The deluge came out in the general direction of Ridgefield artist Randi Jane Davis this past weekend at City-Wide Open Studios. Her painting (above), called “Three Blind Men” (in private collection) wasn’t the only wonderful piece of work I’d seen that day.
But it was the one that reignited my feelings about aloneness.
So Ms. Davis and I discussed the atmosphere of the painting (and the subway and the city) as a place of isolation… but I kept going into the thoughts that had been swirling lately.
I am alone. There isn’t any solution to that so-called “problem.” It isn’t even a problem. At least, not that fact. It is what it is.
What is a problem (or can be) is how I — in the context of my culture — respond to the creeping awareness of aloneness.
But that is less interesting to me, really, than the discovery of what aloneness means.
Wide Open Spaces
I loved the Tube in London. For me, it was a place to connect with people — people seemingly unaware of their external vibe in the moment. They were inside themselves: reading, with music, staring into space, snoozing. (this was before smartphones).
I felt always a sense of empathic JOY to be with these people. It wasn’t the closeness to them that made me happy — it was how far away they were. Here I was, just a few feet from dozens of people, yet really we were millions of miles apart.

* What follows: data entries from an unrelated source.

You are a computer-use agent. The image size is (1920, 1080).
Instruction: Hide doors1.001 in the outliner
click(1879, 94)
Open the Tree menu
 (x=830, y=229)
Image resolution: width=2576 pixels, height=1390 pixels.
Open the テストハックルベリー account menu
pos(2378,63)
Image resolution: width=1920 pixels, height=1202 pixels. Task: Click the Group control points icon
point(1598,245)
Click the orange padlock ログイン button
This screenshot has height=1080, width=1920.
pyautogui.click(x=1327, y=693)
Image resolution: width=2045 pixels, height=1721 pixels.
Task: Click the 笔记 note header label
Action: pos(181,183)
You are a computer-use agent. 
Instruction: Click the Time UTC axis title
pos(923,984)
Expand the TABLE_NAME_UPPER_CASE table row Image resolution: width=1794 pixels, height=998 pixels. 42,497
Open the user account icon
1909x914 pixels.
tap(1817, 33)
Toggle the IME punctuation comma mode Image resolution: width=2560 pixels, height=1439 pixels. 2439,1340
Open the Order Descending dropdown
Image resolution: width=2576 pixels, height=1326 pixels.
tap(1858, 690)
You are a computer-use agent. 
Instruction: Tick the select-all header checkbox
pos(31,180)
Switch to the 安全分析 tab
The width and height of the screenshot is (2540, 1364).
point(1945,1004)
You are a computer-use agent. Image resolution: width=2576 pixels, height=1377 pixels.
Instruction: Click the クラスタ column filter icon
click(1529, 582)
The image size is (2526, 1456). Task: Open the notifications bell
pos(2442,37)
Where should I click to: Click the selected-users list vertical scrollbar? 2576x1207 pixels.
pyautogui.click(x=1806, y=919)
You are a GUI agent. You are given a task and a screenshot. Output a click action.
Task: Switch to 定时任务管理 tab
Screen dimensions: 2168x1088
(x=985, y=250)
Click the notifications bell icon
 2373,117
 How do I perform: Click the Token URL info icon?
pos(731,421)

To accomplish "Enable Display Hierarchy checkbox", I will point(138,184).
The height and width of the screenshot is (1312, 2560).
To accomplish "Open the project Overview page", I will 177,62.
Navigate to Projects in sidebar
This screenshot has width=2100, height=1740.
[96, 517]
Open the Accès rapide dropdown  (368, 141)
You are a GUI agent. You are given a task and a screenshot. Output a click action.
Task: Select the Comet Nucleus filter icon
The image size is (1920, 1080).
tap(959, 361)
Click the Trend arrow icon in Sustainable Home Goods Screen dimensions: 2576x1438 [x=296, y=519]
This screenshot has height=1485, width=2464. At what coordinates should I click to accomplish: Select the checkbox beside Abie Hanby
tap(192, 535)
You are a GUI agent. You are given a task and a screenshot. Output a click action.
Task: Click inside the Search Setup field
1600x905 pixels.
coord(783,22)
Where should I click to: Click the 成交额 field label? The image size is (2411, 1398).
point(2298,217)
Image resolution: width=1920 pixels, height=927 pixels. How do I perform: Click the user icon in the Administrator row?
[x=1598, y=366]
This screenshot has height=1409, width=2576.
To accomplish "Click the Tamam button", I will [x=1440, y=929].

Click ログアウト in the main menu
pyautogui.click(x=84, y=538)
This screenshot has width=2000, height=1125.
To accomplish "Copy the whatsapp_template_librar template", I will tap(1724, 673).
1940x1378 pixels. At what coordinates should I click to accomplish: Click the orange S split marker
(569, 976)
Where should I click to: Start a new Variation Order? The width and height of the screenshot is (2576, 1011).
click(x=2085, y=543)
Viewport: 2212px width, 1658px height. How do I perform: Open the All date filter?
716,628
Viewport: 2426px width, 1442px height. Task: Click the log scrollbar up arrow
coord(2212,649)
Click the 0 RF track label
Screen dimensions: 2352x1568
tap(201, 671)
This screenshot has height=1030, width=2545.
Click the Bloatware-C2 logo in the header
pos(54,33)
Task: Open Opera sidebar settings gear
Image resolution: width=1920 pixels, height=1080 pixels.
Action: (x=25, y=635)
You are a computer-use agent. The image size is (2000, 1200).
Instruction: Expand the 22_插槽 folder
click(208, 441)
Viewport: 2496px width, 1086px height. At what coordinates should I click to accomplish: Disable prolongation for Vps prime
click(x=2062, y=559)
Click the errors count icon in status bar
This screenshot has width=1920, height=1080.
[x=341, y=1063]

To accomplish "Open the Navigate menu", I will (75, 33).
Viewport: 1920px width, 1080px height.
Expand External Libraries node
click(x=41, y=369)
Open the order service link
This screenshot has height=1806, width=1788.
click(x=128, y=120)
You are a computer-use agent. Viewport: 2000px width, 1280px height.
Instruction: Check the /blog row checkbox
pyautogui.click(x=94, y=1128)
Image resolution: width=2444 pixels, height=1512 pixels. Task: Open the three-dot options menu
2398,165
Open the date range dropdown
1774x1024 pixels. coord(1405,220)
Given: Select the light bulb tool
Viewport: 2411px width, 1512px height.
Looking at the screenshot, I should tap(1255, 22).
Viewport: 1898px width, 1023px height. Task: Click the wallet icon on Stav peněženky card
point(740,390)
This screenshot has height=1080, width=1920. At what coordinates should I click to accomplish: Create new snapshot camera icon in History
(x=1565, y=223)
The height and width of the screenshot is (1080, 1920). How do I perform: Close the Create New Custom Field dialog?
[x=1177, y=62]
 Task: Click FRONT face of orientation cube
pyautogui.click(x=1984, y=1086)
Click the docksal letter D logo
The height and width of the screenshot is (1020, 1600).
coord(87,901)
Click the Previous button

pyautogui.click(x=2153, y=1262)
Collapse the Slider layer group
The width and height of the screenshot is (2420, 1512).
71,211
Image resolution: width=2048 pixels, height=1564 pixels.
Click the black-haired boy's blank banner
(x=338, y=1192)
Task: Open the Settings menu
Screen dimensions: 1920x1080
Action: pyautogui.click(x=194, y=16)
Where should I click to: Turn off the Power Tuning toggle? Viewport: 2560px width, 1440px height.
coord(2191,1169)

Inside each person I felt the possibility of a wild, unexplored, totally private landscape.
I suppose I felt if I looked at them, maybe I could glimpse another universe. To me, stargazing held wonder, but nowhere near as fascinating as the unexplored life here on this planet — the internal dynamics of the mind that make us so similar, yet so incomprehensible and unpredictable.
I Feel You
Ms. Davis’s painting transported me back to my seat on the Tube, across from these three men — “men” in name and so-called gender, but traveling in complete separateness.
Is it ok to say that, in aloneness is where I see beauty? That it is where I understand freedom?
For me, the unattachment that the Buddhist teaches is in a way, this aloneness. Not loneliness — that’s when aloneness is a “problem” — but the awareness that that the self is a construction, with only one author.
I don’t come by this revelation easily: it means I often feel like a bad friend, a narcissist, a selfish parent, a masquerading extrovert who dives inside herself at some moment of convenience.
By no means do I advocate the “wallow” per se. However…
I do think it doesn’t harm a person to go there. To disappear into the self and enjoy the wilds.
It’s seems necessary to recognize the aloneness and say: hey this is me. I’m what I came in with and what I’ll go out with.
But let’s not fall too easily on the cliche. Because I think it dismisses the import of alone as a place of travel in the world. How we get from end to end. And that’s the power of it too.
If by feeling alone, I am
Then able to walk upright,
I can then face the
Reflections, and, if then, able to
Take truth of myself, which
Changes as I know, depending on
The reflections — or truths — of
The Other and the World’s
Impressions on me. But if I am
Not even aware that I do
Go it alone, if I am in the
Dark and always groping
(Which is ok, but wait),
Then all the me which I feel
I am exists in the ether-other and
The me I truly am
Is, still, and yet
Holds fast and waiting for
A turn to stand.
I have to fight the “ether-other,” those messages from the outside which are actual but not real— the never-ending feed of noise and interference from daily live and the machines.
There’s no choice but to rescue oneself.
That’s the project for now, a creative mission that feeds the soul.
The modern-day-Whac-a-Mole life needs tending in order to set the One and Only free.